6. A: Viele von uns sind im Anarchismus durch Debatten, Briefe an Gefangene, Broschüren, Umgang in anarchistischen Bibliotheken, Beiträge an Zeitschriften auf der anderen Seite des Planeten, Gespräche mit alten Saboteuren und Guerillas, etc. gewachsen…aber die Bildung findet heute grösstenteils durch Blogs oder soziale Netzwerke statt. Was meint ihr dazu?

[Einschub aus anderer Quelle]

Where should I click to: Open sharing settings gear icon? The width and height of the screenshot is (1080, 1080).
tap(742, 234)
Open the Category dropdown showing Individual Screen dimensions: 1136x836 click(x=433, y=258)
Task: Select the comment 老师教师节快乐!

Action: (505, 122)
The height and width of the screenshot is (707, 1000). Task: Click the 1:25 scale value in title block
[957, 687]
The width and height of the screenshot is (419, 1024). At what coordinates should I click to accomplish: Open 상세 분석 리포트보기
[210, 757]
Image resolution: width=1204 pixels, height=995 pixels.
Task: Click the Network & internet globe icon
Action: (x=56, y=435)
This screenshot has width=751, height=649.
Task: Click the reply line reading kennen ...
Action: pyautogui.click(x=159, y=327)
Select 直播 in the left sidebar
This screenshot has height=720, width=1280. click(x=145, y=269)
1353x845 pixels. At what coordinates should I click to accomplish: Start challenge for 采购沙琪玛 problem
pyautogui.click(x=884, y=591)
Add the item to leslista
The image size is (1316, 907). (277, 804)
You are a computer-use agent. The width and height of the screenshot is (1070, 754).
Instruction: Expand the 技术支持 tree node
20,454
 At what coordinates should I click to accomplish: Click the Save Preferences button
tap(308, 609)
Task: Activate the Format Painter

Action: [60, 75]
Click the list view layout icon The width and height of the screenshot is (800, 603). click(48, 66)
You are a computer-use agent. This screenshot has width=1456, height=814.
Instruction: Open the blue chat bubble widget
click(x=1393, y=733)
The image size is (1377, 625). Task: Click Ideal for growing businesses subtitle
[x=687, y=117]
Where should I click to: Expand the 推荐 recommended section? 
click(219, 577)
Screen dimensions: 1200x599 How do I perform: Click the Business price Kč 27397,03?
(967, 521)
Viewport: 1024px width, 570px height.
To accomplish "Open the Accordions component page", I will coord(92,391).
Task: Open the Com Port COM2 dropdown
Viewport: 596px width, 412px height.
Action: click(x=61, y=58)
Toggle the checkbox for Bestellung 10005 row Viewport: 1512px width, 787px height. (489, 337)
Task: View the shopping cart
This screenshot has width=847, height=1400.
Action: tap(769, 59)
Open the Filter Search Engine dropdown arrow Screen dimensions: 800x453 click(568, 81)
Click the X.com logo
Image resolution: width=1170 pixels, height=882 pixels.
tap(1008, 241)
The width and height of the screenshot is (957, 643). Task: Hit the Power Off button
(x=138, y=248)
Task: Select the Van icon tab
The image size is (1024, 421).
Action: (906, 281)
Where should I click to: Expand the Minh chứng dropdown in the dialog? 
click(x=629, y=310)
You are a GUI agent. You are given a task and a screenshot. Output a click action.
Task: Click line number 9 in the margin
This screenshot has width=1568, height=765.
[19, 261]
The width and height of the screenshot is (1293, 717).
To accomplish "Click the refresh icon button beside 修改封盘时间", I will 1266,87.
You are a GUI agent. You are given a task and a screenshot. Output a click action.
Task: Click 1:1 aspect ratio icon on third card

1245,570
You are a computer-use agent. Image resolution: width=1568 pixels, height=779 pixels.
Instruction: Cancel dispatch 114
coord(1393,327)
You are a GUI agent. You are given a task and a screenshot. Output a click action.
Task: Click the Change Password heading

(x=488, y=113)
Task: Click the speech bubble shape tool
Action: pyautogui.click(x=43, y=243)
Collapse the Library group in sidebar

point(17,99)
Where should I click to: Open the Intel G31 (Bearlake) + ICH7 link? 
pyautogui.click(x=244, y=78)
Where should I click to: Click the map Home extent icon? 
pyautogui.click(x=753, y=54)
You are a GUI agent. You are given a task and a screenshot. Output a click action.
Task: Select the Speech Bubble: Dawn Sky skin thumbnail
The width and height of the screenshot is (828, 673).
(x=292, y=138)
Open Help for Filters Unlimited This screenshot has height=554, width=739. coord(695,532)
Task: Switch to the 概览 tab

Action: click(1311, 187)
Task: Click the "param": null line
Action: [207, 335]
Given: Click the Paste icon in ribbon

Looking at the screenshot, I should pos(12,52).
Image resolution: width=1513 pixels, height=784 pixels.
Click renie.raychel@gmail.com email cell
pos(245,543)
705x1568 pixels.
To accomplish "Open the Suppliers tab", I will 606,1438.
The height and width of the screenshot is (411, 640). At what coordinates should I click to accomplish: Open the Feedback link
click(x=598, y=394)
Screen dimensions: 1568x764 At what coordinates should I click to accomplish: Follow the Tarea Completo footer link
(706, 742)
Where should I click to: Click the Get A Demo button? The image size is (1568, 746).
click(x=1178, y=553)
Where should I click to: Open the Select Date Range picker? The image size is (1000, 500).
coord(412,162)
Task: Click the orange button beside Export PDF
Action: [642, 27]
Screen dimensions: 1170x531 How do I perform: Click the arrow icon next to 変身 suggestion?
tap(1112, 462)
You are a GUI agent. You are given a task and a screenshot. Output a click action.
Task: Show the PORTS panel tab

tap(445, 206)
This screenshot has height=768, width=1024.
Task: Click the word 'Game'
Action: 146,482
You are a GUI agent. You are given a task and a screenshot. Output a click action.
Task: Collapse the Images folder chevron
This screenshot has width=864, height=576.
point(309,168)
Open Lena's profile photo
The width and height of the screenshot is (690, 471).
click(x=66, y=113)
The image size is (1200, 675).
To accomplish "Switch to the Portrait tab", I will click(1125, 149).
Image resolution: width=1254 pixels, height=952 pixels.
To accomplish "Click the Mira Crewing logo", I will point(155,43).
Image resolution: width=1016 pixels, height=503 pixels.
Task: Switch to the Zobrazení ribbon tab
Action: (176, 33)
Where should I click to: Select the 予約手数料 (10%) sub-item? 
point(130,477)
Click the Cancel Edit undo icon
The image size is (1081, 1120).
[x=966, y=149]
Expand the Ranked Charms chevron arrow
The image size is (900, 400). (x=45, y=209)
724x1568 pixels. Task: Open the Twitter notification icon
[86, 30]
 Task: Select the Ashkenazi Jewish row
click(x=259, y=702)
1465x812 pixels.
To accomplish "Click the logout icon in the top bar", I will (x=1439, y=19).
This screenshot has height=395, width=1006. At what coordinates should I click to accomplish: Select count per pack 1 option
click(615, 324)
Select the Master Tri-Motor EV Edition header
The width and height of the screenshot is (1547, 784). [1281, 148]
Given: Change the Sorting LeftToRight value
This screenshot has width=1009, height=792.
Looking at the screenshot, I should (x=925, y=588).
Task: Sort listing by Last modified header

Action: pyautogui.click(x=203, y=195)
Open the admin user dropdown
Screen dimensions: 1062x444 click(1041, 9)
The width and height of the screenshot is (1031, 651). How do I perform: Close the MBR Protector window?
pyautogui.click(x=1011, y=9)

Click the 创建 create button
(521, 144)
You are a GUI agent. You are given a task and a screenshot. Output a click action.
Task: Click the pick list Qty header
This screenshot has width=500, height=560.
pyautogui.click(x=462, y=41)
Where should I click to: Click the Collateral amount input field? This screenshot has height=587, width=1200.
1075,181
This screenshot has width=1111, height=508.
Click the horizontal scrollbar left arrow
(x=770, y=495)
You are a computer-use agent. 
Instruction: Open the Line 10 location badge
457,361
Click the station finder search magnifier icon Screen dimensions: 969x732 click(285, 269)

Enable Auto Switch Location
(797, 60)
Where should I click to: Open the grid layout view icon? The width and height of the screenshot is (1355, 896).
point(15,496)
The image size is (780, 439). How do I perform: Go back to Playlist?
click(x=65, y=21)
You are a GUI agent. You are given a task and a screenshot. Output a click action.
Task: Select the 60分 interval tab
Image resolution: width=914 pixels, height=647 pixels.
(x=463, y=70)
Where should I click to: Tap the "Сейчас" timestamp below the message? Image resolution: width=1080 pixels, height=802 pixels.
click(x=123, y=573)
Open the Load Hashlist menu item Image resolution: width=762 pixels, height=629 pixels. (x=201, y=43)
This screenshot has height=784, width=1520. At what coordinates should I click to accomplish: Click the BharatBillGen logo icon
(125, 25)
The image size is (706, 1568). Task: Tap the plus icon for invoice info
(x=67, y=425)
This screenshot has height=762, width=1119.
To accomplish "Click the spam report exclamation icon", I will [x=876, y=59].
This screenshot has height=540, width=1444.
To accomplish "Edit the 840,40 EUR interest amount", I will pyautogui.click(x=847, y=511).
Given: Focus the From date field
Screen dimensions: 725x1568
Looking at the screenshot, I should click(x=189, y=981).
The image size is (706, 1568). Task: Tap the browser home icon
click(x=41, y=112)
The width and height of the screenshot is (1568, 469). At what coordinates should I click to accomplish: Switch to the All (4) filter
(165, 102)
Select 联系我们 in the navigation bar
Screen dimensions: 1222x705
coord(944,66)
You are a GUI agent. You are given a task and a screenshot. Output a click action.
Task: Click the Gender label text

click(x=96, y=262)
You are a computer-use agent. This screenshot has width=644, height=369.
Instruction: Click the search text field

– C: Dass die heutige „Bildung“ grösstenteils über Internet läuft, ist unbestreitbar aber es ist sicher auch eine Frage der Generation (jede historisch-soziale Periode nutzt die bestehenden Mittel). Wir von „Culmine“ kamen auf die Betreibung eines Blog nach einem Weg in der italienischen anarchistischen Bewegung, der lange vor dem Aufkommen des Netzes begonnen hat. Was wir uns heute zutrauen zu sagen ist, dass wer zu einer sich als revolutionär begreifenden Bewegung gehört, jederzeit die Fähigkeit zur vielleicht auch gewalttätigen Wechselwirkung mit der eigenen sozialen Umgebung haben muss. Auf einmal auf Internet und alle anderen technologischen Mittel zu verzichten, ist absolut undenkbar (wenn in einer antizivilisatorischen Optik auch ideal). Jene die sich mit Gegeninfo beschäftigen sind die, die ihre besten Energien aufbieten müssen damit die Blogs und Webseiten Artikel, Bücher, vertiefte und sorgfältige Abhandlungen anbieten können; vorerst gibt es keinen anderen Weg. Ganz anders ist der Diskurs über die nicht unmittelbaren Perspektiven. Man kann sich fragen wie es zu dieser Lage gekommen ist, aber diese Analyse, die gebührend selbstkritisch sein muss, umfasst die letzten Jahrzehnte des weltweiten Anarchismus. Und wir denken, dass die Reflektion auf dieser Ebene auf andere Themen ausgeweitet werden muss, über das der technologischen Abhängigkeit hinaus: welcher Anarchismus? Insurrektionalismus oder Individualismus? Anarchistischer Antijuristismus und bis zu welchem Grad ist man antijuristisch? Sozial oder antisozial?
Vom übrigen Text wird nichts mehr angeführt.